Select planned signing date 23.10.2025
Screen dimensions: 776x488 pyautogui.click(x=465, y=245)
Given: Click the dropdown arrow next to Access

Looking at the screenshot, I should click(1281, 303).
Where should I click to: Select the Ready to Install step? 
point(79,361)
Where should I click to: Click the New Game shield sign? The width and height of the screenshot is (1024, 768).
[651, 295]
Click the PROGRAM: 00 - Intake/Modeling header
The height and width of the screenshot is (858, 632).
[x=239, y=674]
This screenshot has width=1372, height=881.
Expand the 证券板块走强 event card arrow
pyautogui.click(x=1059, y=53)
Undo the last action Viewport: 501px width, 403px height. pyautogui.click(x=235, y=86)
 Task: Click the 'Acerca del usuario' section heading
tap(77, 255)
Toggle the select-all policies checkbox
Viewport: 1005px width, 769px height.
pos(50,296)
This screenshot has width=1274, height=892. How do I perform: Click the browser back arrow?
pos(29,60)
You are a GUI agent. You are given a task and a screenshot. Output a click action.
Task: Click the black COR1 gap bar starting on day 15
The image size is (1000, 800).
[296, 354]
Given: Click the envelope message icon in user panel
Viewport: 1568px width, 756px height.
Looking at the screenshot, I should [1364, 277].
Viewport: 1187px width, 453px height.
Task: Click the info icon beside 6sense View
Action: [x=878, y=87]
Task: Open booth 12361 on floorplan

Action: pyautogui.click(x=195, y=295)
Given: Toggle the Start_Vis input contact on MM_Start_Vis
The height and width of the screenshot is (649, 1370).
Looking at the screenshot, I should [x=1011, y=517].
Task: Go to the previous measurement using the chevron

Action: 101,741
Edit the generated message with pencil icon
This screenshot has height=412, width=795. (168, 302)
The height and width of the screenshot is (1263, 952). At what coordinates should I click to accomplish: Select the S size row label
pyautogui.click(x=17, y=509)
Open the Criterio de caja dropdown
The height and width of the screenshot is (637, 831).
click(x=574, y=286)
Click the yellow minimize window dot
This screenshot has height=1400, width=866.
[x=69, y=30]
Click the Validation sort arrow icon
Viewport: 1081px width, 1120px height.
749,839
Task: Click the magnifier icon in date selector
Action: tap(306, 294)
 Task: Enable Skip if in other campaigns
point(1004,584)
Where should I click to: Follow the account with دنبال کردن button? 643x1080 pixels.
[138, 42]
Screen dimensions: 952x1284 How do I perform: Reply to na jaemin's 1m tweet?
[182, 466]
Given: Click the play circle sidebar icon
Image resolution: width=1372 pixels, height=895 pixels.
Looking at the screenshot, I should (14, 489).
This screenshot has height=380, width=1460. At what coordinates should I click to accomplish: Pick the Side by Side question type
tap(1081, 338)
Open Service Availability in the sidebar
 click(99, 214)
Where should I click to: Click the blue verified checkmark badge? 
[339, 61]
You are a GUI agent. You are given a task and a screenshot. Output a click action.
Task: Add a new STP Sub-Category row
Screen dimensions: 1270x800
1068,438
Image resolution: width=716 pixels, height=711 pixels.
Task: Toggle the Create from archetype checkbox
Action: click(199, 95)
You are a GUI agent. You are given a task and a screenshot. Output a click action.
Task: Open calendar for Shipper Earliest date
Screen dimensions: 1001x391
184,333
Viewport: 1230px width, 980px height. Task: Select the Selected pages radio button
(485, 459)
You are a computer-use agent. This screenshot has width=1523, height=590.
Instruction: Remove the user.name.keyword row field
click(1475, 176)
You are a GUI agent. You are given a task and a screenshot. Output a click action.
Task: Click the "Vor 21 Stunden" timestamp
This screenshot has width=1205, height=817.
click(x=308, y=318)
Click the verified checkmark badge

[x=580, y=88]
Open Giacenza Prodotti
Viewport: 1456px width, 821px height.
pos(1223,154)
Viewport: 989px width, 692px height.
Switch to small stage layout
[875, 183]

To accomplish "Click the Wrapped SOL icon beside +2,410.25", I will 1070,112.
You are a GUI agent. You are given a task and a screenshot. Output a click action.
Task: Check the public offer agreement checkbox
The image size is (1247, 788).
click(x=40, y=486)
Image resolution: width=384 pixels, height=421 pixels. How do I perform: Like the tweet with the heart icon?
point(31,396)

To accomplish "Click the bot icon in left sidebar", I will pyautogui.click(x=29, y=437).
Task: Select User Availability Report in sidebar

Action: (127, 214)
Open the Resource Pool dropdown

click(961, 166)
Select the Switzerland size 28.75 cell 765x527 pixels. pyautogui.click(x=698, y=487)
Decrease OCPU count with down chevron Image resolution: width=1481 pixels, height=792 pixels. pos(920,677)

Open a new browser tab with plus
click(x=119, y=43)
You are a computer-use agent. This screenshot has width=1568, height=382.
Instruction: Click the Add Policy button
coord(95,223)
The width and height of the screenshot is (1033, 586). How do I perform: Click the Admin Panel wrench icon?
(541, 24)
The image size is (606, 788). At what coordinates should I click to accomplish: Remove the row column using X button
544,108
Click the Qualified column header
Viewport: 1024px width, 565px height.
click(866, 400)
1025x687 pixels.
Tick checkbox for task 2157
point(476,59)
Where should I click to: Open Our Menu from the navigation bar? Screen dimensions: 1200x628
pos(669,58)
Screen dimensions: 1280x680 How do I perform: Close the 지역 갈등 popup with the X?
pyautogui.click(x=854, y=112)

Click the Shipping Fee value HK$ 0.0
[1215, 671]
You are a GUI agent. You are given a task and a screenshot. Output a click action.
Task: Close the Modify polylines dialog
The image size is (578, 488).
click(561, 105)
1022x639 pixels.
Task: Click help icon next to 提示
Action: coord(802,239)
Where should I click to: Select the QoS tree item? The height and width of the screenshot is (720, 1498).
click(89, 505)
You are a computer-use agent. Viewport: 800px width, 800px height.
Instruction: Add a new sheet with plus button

----

Exercise requirements
Every line of the data must be reproduced exactly.

Finished exercise
Select planned signing date 23.10.2025
Screen dimensions: 776x488 pyautogui.click(x=465, y=245)
Given: Click the dropdown arrow next to Access

Looking at the screenshot, I should click(1281, 303).
Where should I click to: Select the Ready to Install step? 
point(79,361)
Where should I click to: Click the New Game shield sign? The width and height of the screenshot is (1024, 768).
[651, 295]
Click the PROGRAM: 00 - Intake/Modeling header
The height and width of the screenshot is (858, 632).
[x=239, y=674]
This screenshot has width=1372, height=881.
Expand the 证券板块走强 event card arrow
pyautogui.click(x=1059, y=53)
Undo the last action Viewport: 501px width, 403px height. pyautogui.click(x=235, y=86)
 Task: Click the 'Acerca del usuario' section heading
tap(77, 255)
Toggle the select-all policies checkbox
Viewport: 1005px width, 769px height.
pos(50,296)
This screenshot has width=1274, height=892. How do I perform: Click the browser back arrow?
pos(29,60)
You are a GUI agent. You are given a task and a screenshot. Output a click action.
Task: Click the black COR1 gap bar starting on day 15
The image size is (1000, 800).
[296, 354]
Given: Click the envelope message icon in user panel
Viewport: 1568px width, 756px height.
Looking at the screenshot, I should [1364, 277].
Viewport: 1187px width, 453px height.
Task: Click the info icon beside 6sense View
Action: [x=878, y=87]
Task: Open booth 12361 on floorplan

Action: pyautogui.click(x=195, y=295)
Given: Toggle the Start_Vis input contact on MM_Start_Vis
The height and width of the screenshot is (649, 1370).
Looking at the screenshot, I should [x=1011, y=517].
Task: Go to the previous measurement using the chevron

Action: 101,741
Edit the generated message with pencil icon
This screenshot has height=412, width=795. (168, 302)
The height and width of the screenshot is (1263, 952). At what coordinates should I click to accomplish: Select the S size row label
pyautogui.click(x=17, y=509)
Open the Criterio de caja dropdown
The height and width of the screenshot is (637, 831).
click(x=574, y=286)
Click the yellow minimize window dot
This screenshot has height=1400, width=866.
[x=69, y=30]
Click the Validation sort arrow icon
Viewport: 1081px width, 1120px height.
749,839
Task: Click the magnifier icon in date selector
Action: tap(306, 294)
 Task: Enable Skip if in other campaigns
point(1004,584)
Where should I click to: Follow the account with دنبال کردن button? 643x1080 pixels.
[138, 42]
Screen dimensions: 952x1284 How do I perform: Reply to na jaemin's 1m tweet?
[182, 466]
Given: Click the play circle sidebar icon
Image resolution: width=1372 pixels, height=895 pixels.
Looking at the screenshot, I should (14, 489).
This screenshot has height=380, width=1460. At what coordinates should I click to accomplish: Pick the Side by Side question type
tap(1081, 338)
Open Service Availability in the sidebar
 click(99, 214)
Where should I click to: Click the blue verified checkmark badge? 
[339, 61]
You are a GUI agent. You are given a task and a screenshot. Output a click action.
Task: Add a new STP Sub-Category row
Screen dimensions: 1270x800
1068,438
Image resolution: width=716 pixels, height=711 pixels.
Task: Toggle the Create from archetype checkbox
Action: click(199, 95)
You are a GUI agent. You are given a task and a screenshot. Output a click action.
Task: Open calendar for Shipper Earliest date
Screen dimensions: 1001x391
184,333
Viewport: 1230px width, 980px height. Task: Select the Selected pages radio button
(485, 459)
You are a computer-use agent. This screenshot has width=1523, height=590.
Instruction: Remove the user.name.keyword row field
click(1475, 176)
You are a GUI agent. You are given a task and a screenshot. Output a click action.
Task: Click the "Vor 21 Stunden" timestamp
This screenshot has width=1205, height=817.
click(x=308, y=318)
Click the verified checkmark badge

[x=580, y=88]
Open Giacenza Prodotti
Viewport: 1456px width, 821px height.
pos(1223,154)
Viewport: 989px width, 692px height.
Switch to small stage layout
[875, 183]

To accomplish "Click the Wrapped SOL icon beside +2,410.25", I will 1070,112.
You are a GUI agent. You are given a task and a screenshot. Output a click action.
Task: Check the public offer agreement checkbox
The image size is (1247, 788).
click(x=40, y=486)
Image resolution: width=384 pixels, height=421 pixels. How do I perform: Like the tweet with the heart icon?
point(31,396)

To accomplish "Click the bot icon in left sidebar", I will pyautogui.click(x=29, y=437).
Task: Select User Availability Report in sidebar

Action: (127, 214)
Open the Resource Pool dropdown

click(961, 166)
Select the Switzerland size 28.75 cell 765x527 pixels. pyautogui.click(x=698, y=487)
Decrease OCPU count with down chevron Image resolution: width=1481 pixels, height=792 pixels. pos(920,677)

Open a new browser tab with plus
click(x=119, y=43)
You are a computer-use agent. This screenshot has width=1568, height=382.
Instruction: Click the Add Policy button
coord(95,223)
The width and height of the screenshot is (1033, 586). How do I perform: Click the Admin Panel wrench icon?
(541, 24)
The image size is (606, 788). At what coordinates should I click to accomplish: Remove the row column using X button
544,108
Click the Qualified column header
Viewport: 1024px width, 565px height.
click(866, 400)
1025x687 pixels.
Tick checkbox for task 2157
point(476,59)
Where should I click to: Open Our Menu from the navigation bar? Screen dimensions: 1200x628
pos(669,58)
Screen dimensions: 1280x680 How do I perform: Close the 지역 갈등 popup with the X?
pyautogui.click(x=854, y=112)

Click the Shipping Fee value HK$ 0.0
[1215, 671]
You are a GUI agent. You are given a task and a screenshot. Output a click action.
Task: Close the Modify polylines dialog
The image size is (578, 488).
click(561, 105)
1022x639 pixels.
Task: Click help icon next to 提示
Action: coord(802,239)
Where should I click to: Select the QoS tree item? The height and width of the screenshot is (720, 1498).
click(89, 505)
You are a computer-use agent. Viewport: 800px width, 800px height.
Instruction: Add a new sheet with plus button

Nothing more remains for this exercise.